The umbilical Wharton’s jelly contains over 100 times more mesenchymal stem cells than cord blood, and the stability of the mesenchymal stem cells are higher than that of other tissue-derived mesenchymal stem cells. In addition, the umbilical cord is immature compared to other tissues, has a relatively low probability of immunological incompatibility, and has a strong immunosuppressive function, making it highly likely to be developed as a treatment for allogeneic cells. Recently, research has been done using the immune regulation of mesenchymal stem cells on the treatment of autoimmune diseases such as atopy, diabetes, rheumatoid arthritis. and lupus.
Umbilical-derived mesenchymal stem cells secrete TGF-β and PGE2 which inhibit primary immune responses including autoimmune responses by converting inflammatory T-cells (Th1 cells) into anti-inflammatory T-cells (Th2 cells). It is possible to improve the symptoms of atopic dermatitis by inhibiting the degranulation of mast cells.
As a result of cell culturing in the laboratory, it was confirmed that CD44, CD51, CD105, and CD29, which are typical markers of mesenchymal stem cells, are expressed and that stable long term culture can be undertaken without aging of the cells. Results of animal experiments show reduction of the thickness of the skin layer and decrease of lymphocyte infiltration in the administration group. In addition, the amount of immunoglobulin (IgE) in the serum was decreased, and thus the effect of inhibiting degranulation of mast cells was confirmed.

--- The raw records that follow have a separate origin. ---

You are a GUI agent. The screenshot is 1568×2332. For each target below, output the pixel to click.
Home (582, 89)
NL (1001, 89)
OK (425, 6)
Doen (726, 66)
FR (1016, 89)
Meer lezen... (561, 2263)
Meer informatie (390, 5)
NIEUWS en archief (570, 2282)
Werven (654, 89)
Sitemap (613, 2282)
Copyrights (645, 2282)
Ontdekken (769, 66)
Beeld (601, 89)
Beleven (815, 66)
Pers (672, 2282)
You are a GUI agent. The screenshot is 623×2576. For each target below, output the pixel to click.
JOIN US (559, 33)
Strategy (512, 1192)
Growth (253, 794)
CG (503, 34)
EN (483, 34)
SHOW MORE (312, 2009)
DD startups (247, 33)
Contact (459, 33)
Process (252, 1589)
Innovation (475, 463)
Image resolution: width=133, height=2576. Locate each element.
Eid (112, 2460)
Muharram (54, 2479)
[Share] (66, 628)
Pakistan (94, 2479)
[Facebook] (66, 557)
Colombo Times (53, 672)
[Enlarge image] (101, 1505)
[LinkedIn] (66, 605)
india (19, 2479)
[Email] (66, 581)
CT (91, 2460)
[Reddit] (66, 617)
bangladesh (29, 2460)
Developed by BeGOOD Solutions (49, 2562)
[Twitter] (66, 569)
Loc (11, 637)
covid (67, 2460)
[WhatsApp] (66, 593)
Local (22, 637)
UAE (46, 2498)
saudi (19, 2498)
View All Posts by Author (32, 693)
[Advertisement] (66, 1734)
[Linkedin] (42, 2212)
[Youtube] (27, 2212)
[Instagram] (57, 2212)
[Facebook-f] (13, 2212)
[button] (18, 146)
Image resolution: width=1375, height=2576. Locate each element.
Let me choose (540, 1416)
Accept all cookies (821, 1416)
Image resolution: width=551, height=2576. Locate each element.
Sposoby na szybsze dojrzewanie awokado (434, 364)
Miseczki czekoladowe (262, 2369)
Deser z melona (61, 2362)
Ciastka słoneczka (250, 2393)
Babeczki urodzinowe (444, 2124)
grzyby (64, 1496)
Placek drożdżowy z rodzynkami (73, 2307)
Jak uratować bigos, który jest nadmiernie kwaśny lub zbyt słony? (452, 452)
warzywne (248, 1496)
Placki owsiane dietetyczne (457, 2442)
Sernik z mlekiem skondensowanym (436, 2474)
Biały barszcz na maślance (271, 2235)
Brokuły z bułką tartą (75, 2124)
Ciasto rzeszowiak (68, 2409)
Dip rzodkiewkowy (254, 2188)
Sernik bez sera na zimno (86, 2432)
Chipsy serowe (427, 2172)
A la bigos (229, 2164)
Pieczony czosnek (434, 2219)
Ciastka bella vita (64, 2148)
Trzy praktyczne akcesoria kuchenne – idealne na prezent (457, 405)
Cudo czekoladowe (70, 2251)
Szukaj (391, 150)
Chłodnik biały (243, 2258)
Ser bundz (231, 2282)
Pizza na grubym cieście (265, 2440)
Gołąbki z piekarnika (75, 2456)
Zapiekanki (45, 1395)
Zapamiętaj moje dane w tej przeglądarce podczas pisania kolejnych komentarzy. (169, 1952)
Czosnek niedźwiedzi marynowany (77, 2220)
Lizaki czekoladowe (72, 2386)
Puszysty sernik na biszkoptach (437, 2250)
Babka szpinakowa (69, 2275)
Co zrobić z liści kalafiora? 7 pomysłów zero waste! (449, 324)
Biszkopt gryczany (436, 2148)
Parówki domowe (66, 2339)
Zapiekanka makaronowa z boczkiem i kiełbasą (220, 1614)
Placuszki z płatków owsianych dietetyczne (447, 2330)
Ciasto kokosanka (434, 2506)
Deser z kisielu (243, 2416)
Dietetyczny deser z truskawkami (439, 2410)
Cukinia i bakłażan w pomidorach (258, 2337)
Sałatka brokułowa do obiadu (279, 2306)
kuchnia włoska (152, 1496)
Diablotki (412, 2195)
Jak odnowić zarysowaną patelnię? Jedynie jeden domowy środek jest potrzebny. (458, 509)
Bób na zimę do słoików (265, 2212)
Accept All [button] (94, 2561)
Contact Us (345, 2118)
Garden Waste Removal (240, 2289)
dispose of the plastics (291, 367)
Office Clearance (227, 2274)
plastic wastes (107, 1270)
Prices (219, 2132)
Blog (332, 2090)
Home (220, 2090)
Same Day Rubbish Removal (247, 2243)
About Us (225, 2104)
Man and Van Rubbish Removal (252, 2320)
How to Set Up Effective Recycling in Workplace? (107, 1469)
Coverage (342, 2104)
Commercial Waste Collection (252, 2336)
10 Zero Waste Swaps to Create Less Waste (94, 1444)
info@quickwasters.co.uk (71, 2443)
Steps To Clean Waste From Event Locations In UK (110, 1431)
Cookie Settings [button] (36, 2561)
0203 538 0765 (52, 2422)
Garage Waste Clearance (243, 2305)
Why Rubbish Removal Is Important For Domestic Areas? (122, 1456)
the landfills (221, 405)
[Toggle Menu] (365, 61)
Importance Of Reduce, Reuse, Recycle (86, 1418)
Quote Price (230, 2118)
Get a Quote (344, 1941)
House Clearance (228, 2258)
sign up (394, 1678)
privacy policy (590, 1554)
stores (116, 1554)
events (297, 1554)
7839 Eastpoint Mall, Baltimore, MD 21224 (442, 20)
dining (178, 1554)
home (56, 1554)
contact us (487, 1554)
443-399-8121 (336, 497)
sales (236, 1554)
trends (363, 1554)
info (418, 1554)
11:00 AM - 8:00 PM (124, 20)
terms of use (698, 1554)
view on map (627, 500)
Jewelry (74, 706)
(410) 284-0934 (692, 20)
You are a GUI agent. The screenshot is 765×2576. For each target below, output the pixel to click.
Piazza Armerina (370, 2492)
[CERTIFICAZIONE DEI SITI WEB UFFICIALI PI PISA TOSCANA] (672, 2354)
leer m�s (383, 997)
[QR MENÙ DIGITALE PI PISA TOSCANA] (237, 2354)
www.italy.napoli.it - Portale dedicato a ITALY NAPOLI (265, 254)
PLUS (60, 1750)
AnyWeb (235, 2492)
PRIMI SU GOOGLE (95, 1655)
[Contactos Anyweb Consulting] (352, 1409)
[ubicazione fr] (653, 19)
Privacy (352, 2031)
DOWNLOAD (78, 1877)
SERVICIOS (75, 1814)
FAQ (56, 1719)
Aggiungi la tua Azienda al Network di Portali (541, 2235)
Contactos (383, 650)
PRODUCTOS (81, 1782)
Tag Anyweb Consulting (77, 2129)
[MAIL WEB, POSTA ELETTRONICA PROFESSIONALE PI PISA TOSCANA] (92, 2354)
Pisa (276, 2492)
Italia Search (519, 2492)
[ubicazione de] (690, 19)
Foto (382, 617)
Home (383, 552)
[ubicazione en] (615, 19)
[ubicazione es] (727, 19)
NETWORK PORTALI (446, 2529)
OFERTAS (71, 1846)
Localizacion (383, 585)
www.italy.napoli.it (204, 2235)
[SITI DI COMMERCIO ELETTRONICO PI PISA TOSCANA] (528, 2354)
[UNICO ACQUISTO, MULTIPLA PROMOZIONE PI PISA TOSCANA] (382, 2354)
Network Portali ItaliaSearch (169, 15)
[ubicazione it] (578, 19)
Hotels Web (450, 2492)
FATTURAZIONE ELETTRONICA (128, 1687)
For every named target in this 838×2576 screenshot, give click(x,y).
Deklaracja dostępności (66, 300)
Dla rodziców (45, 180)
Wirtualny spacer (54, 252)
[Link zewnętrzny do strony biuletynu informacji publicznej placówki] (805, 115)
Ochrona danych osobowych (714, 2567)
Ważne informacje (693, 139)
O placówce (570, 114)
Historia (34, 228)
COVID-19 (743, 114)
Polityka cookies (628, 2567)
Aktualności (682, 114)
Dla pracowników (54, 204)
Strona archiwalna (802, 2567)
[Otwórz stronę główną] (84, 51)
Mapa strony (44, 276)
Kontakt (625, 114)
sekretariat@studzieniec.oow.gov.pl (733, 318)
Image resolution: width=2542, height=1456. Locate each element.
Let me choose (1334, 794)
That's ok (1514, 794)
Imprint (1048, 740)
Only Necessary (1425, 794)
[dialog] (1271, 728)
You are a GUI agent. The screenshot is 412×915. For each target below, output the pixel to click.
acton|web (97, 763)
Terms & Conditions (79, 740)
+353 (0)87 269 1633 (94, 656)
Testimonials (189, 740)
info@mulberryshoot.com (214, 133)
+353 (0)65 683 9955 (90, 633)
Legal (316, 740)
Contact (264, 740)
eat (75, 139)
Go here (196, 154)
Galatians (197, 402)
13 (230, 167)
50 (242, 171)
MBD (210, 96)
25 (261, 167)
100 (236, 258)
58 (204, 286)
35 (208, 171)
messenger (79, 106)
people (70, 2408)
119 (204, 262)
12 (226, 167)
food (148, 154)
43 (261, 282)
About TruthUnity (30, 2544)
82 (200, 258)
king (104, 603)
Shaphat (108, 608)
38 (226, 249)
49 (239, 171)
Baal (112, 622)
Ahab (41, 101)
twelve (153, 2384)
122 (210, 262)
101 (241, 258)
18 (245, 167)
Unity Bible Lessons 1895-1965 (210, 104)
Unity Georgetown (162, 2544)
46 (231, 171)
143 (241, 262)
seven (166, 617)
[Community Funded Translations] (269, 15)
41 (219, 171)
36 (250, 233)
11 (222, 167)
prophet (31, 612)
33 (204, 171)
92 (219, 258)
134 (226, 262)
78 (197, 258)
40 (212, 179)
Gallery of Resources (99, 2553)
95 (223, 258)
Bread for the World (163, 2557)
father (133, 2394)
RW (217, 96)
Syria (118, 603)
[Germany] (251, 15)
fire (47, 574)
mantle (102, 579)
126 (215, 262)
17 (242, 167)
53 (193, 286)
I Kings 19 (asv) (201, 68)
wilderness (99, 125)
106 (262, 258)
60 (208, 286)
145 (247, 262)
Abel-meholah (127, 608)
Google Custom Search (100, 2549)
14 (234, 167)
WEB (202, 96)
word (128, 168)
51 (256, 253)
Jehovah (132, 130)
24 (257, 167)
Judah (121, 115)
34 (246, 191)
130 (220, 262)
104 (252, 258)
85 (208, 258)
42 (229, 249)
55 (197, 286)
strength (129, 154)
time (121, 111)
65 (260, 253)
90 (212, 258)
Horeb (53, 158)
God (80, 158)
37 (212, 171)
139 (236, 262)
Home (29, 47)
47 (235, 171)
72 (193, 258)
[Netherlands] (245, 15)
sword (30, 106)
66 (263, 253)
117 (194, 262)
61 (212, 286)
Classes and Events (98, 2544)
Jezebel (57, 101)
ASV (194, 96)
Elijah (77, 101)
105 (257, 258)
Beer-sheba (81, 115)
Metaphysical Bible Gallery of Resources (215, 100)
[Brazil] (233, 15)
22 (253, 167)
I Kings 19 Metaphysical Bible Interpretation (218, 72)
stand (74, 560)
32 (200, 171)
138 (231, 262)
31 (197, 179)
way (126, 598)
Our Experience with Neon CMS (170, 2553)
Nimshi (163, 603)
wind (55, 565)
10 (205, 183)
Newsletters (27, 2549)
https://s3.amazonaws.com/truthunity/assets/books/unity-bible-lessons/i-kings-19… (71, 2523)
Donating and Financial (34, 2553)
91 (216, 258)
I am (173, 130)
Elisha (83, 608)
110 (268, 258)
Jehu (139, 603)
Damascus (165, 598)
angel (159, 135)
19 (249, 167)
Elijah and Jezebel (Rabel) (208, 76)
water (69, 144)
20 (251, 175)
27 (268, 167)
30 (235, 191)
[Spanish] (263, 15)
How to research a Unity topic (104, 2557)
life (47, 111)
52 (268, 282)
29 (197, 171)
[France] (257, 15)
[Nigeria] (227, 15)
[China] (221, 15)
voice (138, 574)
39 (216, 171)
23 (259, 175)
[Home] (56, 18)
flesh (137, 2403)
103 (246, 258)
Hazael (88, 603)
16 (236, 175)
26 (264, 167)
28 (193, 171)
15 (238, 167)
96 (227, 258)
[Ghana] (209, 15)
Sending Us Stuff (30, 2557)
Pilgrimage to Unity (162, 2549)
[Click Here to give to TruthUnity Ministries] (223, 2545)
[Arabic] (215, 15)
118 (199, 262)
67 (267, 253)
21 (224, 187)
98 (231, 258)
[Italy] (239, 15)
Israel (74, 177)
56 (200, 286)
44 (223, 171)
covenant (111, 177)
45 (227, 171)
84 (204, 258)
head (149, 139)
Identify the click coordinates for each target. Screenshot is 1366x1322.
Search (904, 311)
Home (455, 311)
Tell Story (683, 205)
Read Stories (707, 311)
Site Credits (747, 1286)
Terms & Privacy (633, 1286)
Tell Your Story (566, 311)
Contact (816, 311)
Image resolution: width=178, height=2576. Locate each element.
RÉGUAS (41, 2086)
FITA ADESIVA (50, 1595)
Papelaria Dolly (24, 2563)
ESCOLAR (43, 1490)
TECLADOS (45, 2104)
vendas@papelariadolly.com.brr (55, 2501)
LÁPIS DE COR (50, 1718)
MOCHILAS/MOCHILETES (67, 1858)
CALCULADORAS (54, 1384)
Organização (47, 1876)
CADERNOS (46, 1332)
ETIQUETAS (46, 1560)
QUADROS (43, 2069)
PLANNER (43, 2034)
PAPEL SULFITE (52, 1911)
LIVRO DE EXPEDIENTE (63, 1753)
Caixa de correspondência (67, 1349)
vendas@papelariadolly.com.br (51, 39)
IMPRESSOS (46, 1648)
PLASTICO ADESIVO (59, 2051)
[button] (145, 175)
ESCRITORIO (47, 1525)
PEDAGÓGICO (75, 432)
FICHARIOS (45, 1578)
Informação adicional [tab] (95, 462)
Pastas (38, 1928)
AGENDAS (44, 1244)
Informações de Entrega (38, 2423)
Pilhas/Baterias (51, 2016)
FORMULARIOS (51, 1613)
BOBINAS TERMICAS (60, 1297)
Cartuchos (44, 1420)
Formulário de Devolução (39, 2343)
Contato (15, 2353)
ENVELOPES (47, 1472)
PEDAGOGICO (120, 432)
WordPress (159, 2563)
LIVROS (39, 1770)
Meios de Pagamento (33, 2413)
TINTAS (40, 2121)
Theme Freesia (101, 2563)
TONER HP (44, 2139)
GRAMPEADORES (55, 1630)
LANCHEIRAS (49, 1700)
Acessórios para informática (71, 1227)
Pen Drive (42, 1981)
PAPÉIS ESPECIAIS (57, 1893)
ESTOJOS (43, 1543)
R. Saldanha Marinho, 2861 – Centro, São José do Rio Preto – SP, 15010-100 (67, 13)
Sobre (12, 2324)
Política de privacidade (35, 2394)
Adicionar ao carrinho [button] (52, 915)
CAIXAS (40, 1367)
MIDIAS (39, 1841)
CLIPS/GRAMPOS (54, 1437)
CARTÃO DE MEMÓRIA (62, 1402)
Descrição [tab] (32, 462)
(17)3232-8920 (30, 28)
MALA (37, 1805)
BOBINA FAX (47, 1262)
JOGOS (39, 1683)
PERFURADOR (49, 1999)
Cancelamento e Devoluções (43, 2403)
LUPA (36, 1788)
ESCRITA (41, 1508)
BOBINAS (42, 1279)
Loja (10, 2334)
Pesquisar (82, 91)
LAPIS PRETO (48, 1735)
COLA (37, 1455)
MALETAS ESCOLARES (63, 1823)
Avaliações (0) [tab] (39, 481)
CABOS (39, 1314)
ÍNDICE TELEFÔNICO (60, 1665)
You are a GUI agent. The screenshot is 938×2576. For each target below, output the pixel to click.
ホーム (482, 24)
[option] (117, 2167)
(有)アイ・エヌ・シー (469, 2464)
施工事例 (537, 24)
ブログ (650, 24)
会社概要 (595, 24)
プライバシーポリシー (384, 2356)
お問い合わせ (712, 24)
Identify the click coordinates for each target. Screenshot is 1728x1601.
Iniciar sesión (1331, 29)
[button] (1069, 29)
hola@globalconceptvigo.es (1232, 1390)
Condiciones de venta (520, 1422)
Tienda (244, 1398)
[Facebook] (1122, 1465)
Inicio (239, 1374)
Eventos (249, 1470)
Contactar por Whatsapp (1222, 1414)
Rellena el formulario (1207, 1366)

Mesenchymal stem cell microarray derived from allogenic fat
Peripheral arterial disease is often associated with risk factors for cardiovascular disease, such as diabetes, hypertension, hyperlipidemia, and smoking. In general, when blood vessels in extremities such as legs and feet are narrowed or clogged, blood supply to those areas gets reduced. Ischemic heart disease and peripheral vascular occlusion (Berger’s disease or combined diabetes mellitus necrosis) are serious diseases and there are currently no known special treatments. Severe ischemic peripheral artery occlusive disease is a leading candidate for stem cell treatment. Many studies have shown that when mesenchymal stem cells are transplanted in vivo, most of those cells are poorly engrafted and thus have poor therapeutic effect. Recently, it has been reported that with injection of 3D-cultured mesenchymal stem cell spheroids, the cell survival rate was significantly improved by the interaction between the cells and the cellular matrix, with meaningful amounts of angiogenic factors such as VEGF, HGF and FGF2 being produced.
Based on matrix engineering, we developed a technique for culturing stem cells in 3D. Despite the short incubation time (within 1-3 days), this novel culturing method is capable of differentiating mesenchymal stem cells into vascular cells in a 3D cell structure showing levels of about 15-50%, These 3D mesenchymal stem cell / vascular cell mixed cultures were termed as 3D microtissue. It has been reported that blood vessels derived from transplanted human cells are formed when the 3D microtissues are transplanted into the subcutaneous tissues of mice. In the nude mouse ischemic animal model, the blood vessels were much larger, and blood vessels formed from human cells could be observed.